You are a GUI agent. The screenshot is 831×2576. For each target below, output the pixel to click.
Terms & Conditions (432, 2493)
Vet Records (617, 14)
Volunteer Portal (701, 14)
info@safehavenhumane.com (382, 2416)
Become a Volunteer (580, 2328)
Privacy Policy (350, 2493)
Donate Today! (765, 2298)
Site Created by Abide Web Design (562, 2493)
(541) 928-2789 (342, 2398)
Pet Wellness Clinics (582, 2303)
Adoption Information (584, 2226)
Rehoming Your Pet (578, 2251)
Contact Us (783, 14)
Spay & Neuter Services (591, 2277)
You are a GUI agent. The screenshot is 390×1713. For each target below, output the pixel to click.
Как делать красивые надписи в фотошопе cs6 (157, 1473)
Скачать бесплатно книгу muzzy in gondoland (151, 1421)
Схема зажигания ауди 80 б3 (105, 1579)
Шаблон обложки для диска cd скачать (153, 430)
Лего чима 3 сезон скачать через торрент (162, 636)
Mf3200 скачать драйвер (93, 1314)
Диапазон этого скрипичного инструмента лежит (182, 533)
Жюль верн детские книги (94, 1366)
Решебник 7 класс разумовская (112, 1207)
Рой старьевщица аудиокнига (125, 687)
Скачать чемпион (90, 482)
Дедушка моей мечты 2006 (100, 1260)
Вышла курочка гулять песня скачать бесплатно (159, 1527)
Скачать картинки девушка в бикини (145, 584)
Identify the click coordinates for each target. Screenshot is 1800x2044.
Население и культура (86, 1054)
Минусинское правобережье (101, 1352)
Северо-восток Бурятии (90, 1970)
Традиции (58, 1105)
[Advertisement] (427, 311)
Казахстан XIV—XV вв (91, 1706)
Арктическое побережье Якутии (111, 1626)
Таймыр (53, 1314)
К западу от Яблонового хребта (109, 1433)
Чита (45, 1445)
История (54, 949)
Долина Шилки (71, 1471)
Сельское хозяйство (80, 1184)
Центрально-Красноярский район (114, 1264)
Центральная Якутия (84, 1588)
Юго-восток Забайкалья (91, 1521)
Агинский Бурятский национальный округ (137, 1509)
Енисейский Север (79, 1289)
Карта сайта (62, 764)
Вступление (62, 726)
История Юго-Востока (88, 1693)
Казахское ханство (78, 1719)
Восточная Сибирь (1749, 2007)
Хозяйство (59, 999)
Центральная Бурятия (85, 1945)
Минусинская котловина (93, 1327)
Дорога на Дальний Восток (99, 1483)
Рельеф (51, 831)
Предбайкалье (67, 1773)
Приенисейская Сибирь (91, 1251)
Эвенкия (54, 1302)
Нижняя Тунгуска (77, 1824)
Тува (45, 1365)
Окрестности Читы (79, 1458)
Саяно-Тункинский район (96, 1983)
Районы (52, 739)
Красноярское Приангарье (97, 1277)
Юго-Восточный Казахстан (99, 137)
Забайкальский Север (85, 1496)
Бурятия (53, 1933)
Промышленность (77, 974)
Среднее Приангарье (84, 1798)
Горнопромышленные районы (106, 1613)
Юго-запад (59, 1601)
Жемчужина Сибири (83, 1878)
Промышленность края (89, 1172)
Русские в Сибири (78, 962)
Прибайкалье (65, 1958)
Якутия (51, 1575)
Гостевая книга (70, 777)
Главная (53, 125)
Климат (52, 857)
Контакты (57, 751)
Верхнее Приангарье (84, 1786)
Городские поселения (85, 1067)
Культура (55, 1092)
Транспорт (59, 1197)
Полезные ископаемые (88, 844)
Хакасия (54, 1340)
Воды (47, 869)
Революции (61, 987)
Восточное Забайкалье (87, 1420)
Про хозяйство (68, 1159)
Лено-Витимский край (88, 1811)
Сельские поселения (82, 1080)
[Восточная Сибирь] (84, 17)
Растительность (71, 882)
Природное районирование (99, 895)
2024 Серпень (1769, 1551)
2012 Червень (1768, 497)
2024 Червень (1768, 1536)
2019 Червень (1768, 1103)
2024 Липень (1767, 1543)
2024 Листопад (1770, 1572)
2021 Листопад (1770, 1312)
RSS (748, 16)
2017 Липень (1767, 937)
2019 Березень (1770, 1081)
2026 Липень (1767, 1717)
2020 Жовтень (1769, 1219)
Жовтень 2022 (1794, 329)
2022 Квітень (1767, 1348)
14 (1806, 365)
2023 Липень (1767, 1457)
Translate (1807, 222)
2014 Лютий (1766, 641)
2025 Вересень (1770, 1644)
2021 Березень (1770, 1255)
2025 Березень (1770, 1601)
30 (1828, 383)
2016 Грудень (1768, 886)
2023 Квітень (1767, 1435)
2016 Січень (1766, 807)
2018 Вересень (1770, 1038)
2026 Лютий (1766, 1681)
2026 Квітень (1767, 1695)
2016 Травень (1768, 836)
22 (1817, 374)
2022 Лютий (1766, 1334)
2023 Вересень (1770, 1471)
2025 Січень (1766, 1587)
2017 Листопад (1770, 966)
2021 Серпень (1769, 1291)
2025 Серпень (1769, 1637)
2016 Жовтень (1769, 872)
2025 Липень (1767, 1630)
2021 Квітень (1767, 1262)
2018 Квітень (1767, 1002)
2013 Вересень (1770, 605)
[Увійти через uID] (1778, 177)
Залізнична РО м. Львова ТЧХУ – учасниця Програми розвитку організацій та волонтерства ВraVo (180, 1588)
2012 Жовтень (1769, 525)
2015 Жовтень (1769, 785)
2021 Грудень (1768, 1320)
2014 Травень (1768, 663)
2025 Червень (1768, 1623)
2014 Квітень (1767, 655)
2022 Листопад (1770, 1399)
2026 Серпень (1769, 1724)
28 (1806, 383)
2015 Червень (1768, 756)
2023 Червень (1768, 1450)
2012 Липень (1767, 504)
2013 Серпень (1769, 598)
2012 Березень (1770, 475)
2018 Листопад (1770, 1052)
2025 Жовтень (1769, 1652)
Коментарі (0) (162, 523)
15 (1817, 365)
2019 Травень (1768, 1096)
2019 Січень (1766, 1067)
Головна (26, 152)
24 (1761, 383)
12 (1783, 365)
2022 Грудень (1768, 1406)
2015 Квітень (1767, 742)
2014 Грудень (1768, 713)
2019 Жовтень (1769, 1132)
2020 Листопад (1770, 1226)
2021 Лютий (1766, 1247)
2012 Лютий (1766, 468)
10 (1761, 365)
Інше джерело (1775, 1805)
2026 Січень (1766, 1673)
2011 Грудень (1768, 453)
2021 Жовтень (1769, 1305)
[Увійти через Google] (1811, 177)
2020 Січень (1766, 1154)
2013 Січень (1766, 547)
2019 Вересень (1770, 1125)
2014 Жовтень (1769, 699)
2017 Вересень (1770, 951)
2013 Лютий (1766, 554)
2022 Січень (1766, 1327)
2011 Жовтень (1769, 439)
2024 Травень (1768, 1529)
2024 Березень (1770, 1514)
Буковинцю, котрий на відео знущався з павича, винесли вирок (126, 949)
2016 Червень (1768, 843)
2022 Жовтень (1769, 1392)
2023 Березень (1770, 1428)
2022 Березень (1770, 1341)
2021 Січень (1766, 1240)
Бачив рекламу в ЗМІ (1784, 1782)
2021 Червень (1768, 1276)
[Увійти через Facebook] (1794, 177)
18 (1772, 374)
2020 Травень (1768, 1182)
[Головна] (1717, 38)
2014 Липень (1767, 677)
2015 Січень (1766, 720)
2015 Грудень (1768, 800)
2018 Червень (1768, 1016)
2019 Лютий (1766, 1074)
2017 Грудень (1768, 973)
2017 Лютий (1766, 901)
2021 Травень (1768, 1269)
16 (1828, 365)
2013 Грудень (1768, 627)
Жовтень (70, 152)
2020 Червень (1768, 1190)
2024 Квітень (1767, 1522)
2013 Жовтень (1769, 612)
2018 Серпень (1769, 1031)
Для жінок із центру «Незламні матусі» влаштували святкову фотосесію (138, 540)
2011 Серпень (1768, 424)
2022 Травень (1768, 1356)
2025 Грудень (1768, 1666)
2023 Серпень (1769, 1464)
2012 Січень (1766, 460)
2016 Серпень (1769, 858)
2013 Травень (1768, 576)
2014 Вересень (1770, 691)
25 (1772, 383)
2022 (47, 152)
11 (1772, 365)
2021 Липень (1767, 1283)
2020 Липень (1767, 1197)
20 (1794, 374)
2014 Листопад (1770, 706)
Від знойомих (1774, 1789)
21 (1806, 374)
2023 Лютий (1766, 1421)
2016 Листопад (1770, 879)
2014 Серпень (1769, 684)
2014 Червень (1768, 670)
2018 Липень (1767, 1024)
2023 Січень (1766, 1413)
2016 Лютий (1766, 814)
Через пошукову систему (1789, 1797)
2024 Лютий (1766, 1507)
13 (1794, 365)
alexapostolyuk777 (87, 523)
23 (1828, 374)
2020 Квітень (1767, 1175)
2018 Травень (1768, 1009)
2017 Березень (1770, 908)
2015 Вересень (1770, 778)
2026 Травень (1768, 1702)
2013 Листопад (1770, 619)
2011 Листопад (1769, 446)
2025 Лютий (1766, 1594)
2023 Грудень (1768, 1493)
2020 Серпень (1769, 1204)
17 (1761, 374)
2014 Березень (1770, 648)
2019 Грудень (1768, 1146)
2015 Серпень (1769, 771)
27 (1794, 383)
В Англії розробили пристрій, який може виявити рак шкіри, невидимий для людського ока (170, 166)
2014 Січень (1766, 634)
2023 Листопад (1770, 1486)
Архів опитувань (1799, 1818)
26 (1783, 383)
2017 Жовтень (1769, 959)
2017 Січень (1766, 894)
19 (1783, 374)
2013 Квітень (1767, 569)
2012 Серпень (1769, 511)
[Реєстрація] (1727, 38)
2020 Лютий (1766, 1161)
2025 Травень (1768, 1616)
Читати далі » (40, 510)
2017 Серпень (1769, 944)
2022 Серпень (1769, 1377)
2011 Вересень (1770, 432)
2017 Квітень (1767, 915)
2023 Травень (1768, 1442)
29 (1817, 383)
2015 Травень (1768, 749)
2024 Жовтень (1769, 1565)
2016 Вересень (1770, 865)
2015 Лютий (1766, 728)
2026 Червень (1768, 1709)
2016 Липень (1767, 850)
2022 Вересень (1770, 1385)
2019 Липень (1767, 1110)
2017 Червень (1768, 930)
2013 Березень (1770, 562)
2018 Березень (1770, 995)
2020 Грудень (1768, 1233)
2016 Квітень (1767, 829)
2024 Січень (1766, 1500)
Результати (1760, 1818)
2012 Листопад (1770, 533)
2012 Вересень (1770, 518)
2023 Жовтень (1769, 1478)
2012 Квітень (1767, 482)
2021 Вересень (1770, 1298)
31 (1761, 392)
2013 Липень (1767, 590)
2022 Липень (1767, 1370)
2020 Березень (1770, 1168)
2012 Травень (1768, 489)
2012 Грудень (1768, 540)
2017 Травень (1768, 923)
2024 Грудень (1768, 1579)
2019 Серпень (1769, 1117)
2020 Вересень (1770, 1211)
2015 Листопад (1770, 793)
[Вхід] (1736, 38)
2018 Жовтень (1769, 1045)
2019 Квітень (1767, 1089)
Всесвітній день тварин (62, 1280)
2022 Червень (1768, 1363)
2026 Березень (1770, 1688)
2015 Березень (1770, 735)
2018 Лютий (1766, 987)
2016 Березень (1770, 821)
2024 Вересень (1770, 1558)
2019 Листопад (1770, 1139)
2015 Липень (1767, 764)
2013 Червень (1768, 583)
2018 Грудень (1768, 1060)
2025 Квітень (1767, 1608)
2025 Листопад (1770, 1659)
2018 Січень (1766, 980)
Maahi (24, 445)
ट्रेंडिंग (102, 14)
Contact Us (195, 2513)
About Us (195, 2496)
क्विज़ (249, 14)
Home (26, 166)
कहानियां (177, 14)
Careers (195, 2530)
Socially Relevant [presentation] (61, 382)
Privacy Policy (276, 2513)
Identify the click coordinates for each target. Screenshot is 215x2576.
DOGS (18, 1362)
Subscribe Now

▶ Try it: Starting at the line with "2015 Травень (1768, 749)" and ending at the line with "2013 Червень (1768, 583)", print each line of the listing above exactly, with no other lines.

▶ Task result:
2015 Травень (1768, 749)
2024 Жовтень (1769, 1565)
2016 Вересень (1770, 865)
2015 Лютий (1766, 728)
2026 Червень (1768, 1709)
2016 Липень (1767, 850)
2022 Вересень (1770, 1385)
2019 Липень (1767, 1110)
2017 Червень (1768, 930)
2013 Березень (1770, 562)
2018 Березень (1770, 995)
2020 Грудень (1768, 1233)
2016 Квітень (1767, 829)
2024 Січень (1766, 1500)
Результати (1760, 1818)
2012 Листопад (1770, 533)
2012 Вересень (1770, 518)
2023 Жовтень (1769, 1478)
2012 Квітень (1767, 482)
2021 Вересень (1770, 1298)
31 (1761, 392)
2013 Липень (1767, 590)
2022 Липень (1767, 1370)
2020 Березень (1770, 1168)
2012 Травень (1768, 489)
2012 Грудень (1768, 540)
2017 Травень (1768, 923)
2024 Грудень (1768, 1579)
2019 Серпень (1769, 1117)
2020 Вересень (1770, 1211)
2015 Листопад (1770, 793)
[Вхід] (1736, 38)
2018 Жовтень (1769, 1045)
2019 Квітень (1767, 1089)
Всесвітній день тварин (62, 1280)
2022 Червень (1768, 1363)
2026 Березень (1770, 1688)
2015 Березень (1770, 735)
2018 Лютий (1766, 987)
2016 Березень (1770, 821)
2024 Вересень (1770, 1558)
2019 Листопад (1770, 1139)
2015 Липень (1767, 764)
2013 Червень (1768, 583)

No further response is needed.